A front-facing camera, commonly known as a selfie camera, is a common feature of cameras, mobile phones, smartphones, tablets, laptops, and some handheld video game consoles. While stand-alone cameras face forward, away from the operator, tablets, smartphones and similar mobile devices typically have a camera facing the operator to allow taking a self-portrait photograph or video while looking at the display of the device, usually showing a live preview of the image. These are called front-facing cameras and are important for videotelephony and the taking of selfies. Often, the preview image is by default a mirror image, which is more intuitive for most people; this default can be overridden, and in any case the recorded image is not reversed.

==History==

While not a dedicated front-facing camera, the Casio QV-10 digital camera featured a lens that rotated 180 degrees. Introduced in 1995 it was the first consumer digital camera with a color LCD. This allowed for the user to point the camera at themself while viewing the LCD.

Perhaps the first front-facing camera on a hand-held device was the Game Boy Camera, released in Japan in February 1998. The Game Boy Camera was an attachment for Game Boy.

The first front-facing camera phone was the Kyocera Visual Phone VP-210, released in Japan in May 1999. It was called a "mobile videophone" at the time, and had a 110,000-pixel front-facing camera. It stored up to 20 JPEG digital images, which could be sent over e-mail, or the phone could send up to two images per second over Japan's Personal Handy-phone System (PHS) wireless cellular network.

Several mobile phones with front-facing cameras were released to Western markets in 2003, including the NEC e606, NEC e616, Sony Ericsson Z1010 and Motorola A835. The front-facing camera was originally intended for video-conferencing. The Motorola A920 was released in 2003 as well and may have been the first smartphone with a front-facing camera.
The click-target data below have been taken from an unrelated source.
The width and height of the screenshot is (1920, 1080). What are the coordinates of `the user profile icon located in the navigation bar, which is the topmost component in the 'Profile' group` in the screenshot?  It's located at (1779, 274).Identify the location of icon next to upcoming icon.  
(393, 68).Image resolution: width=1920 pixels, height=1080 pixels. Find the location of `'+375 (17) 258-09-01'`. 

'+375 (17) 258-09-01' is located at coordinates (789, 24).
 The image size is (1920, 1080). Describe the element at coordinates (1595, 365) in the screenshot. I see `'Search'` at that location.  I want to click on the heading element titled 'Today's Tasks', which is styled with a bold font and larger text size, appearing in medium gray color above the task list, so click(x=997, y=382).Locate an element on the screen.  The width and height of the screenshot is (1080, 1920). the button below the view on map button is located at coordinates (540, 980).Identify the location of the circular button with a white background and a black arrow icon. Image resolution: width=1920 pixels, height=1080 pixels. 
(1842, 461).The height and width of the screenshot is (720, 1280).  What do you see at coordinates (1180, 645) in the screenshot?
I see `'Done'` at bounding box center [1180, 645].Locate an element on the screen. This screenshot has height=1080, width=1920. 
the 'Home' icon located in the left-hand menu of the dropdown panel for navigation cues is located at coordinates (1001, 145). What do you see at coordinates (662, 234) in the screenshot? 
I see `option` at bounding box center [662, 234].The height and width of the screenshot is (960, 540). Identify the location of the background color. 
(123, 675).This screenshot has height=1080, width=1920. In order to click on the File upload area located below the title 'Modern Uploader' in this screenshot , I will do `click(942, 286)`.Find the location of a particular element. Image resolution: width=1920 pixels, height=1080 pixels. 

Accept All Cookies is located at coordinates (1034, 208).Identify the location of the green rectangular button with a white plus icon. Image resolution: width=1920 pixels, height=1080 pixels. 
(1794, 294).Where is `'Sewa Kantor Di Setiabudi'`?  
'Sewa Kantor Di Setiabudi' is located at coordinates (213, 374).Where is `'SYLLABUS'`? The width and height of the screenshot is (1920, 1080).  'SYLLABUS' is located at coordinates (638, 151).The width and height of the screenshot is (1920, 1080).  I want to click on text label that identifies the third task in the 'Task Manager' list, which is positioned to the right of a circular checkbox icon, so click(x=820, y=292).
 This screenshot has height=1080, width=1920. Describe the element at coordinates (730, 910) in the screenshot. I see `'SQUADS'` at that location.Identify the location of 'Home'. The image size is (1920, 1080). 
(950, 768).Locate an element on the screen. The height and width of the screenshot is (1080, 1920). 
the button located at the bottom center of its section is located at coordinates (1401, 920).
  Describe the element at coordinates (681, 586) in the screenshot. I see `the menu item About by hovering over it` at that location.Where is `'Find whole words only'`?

The first iPhone to include a front-facing camera was the iPhone 4.

In May 2017, the Essential Phone introduced the notch - the removal of part of the display to accommodate the front-facing camera. The iPhone X popularized this concept after its introduction in late 2017.
As of 2019, several smartphones incorporate front cameras that pop up from within the smartphone to allocate the area that would be otherwise utilized by notches to the screen. Under-display cameras are under development, which would place a camera under a special display that would allow the camera to see through the display.